My work done, I slap the side of the van like a big exclamation point and saunter towards the warehouse as if I’ve got nothing on my mind but this little rescue mission.

More people stream into the side door. A quiet commercial strip with an abandoned building right near the forest is the perfect place to host a pop-up shifter fight club. The organizers, Trey and Jared, have a regular place in Tucson, Arizona. But tonight’s fight is special.

A pack of acid-green Kawasaki ninjas zooms past me. They go from sixty to zero, sending up a spray of gravel as they park. The gangly bikers dismount and huddle together. Werecheetahs. I can spot them a mile away. They like fast bikes and tight leather.

A few glance at me as I pass, their eyes flashing green. I pretend to ignore them, avoiding eye contact. My wolf is riled up after stopping by Julia’s. He wants to go back and claim what he thinks is his. I won’t let him, so he’s itching for a fight.
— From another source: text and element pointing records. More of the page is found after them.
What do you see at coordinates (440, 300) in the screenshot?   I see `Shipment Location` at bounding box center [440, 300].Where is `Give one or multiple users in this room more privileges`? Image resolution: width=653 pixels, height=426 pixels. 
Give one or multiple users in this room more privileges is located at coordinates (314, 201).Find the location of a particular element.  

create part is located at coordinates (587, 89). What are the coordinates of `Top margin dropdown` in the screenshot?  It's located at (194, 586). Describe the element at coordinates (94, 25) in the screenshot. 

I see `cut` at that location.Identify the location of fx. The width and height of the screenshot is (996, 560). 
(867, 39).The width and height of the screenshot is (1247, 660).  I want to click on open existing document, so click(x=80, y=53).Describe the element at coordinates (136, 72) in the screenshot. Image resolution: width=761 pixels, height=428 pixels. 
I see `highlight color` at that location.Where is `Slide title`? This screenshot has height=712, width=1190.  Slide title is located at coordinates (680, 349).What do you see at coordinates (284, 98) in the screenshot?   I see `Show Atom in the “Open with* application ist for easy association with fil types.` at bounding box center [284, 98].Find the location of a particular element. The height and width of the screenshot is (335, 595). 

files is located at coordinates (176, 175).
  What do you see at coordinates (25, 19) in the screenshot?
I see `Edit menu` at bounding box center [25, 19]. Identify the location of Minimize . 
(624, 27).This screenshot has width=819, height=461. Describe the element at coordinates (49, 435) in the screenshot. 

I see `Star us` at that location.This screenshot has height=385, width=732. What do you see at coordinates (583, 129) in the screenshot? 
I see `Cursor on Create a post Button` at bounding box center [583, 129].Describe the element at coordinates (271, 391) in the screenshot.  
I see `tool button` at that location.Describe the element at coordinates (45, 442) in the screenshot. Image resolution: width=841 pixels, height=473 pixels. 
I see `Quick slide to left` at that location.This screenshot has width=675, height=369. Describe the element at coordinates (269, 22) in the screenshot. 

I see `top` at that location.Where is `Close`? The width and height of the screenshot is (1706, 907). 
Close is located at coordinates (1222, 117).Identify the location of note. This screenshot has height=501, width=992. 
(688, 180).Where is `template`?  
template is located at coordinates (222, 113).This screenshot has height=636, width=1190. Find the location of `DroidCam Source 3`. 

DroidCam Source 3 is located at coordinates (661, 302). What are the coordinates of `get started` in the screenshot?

More shifters have flocked to the warehouse and are hanging around the door. I walk through a cloud of smoke and musky scents.

A familiar wolf shifter steps outside and surveys the crowd. He’s wearing jeans, scuffed motorcycle boots, and a white t-shirt under a leather jacket. The only difference between his outfit and mine is the insignia on the jacket–a snarling wolf with the words ‘Tucson Pack’ emblazoned underneath. “Fight starting in twenty,” he announces and stands aside to let his customers hurry inside.

I step out of the shadows, and he clocks my scent. We both grin and step forward to slap each other on the back.